На печи было жарко, душно и мягко. Запутавшись в куче пуховых подушек, перин и одеял, положив ладонь на свой вздувшийся чрезмерного потчевания живот, Веда думала о том, что несмотря на непривычные условия существования, она впервые чувствует гармонию с миром. Слушая посапывания, всхрапы и шевеления во сне чужой семьи, она, тем не менее, ощущала полноту бытия. Здесь. Это вот и есть – настоящая жизнь.

Видана лежала на узкой кровати возле печки и смотрела в окно. За стеклом, украшенным витиеватыми загадочными узорами мороза стояла тихая и сонная зима. Дед Егор и баба Маня, и в правду, приняли ее, как родную. А характер и поведение девушки, не на что не жалующейся, не чурающейся никакой работы, спокойной и задумчивой, возвели ее, буквально, на пьедестал мечты для стариков. Но только спустя несколько месяцев Веда стала понимать, что уже почти начала отходить от тех кошмаров, что выпали на ее долю. Размеренный безмятежный образ жизни, теплая атмосфера взаимоотношений, неподдельные чувства и участие – и вот, она почти оттаяла. Почти перестала бояться, грустить и даже изредка радовала стариков веселой и безмятежной улыбкой. Однако, какой-то внутренний фиксатор той пружины, что скрутилась внутри нее, не давал ей ощутить себя в полной безопасности, полностью расслабиться. Напротив, это заставляло иногда неожиданно напрягаться, все время подспудно ожидая чего-то. Чего? Она и сама не знала.

Ее смерть была разыграна, как по нотам. Но в то, что Влас поверил и проникся, почему-то верилось слабо. Игнат был сыном своего отца. Инсценировать детективные истории у него получалось ничуть не хуже. Он воспринял ее просьбу без удивления, скорее с энтузиазмом. Она видела, как загорелись его глаза. Подобное хождение по грани, адреналин пиковых ситуаций встряхивали его безоблачную однообразную сытую жизнь.

Нат сказал, что всем займется сам. Проблем нет. И в самом деле: нашел каскадера, безымянный труп девушки по росту и телосложению похожий на нее. Сценарий придумал сам. Оставалось надеяться лишь на то, что задуманное удастся без предварительных репетиций. Время поджимало. Видана считала чудом, что все действительно получилось. Она перевела дыхание только упав на скамью в спальном вагоне. Синявский в это время был где-то в аэропорту. Куда и на какое время летит он – это Веда запретила ему говорить. Никому. Тем более ей. Случиться все еще могло всякое. Она была уверена: Влас, если захочет, достанет и из-под земли.

Девушка устало воткнула лопату в сугроб. Вдохнула полной грудью морозный воздух и прищурилась от слепящего зимнего солнца, отражающегося искрами в кристаллах снежинок, от ослепительной потрясающей белизны горизонта, от всей той девственной чистоты нетронутой людьми природы, спящей под идеально белоснежным пуховым покрывалом зимы.

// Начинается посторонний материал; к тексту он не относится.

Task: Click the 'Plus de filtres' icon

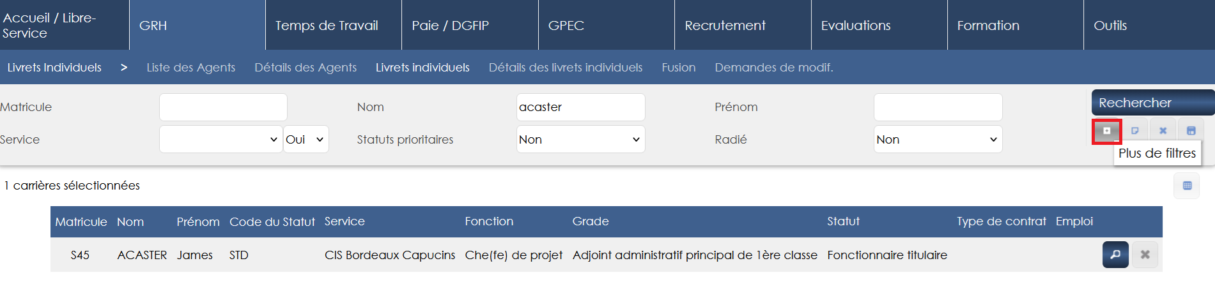Action: click(1107, 131)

Это был первый ясный день. С низкого хмурого неба снег падал тяжелыми крупными хлопьями около недели, покрывая все вокруг рыхлым ледяным ковром. Засыпая узкую колею деревенской дороги, единственной, ведущей в небольшое поселение в самой дальней стороне российской глубинки, где доживали свои года несколько стариков да старух, не сетуя на судьбу и давно смирившиеся с этой своей жизнью.

Постепенно сердце Виданы заполняло умиротворение. У нее было время до весны. Сюда больше никому не добраться. Если поставить себе конкретную задачу – то возможно. Но смысл? Она все же надеялась, что на этот раз для всего мира умерла окончательно.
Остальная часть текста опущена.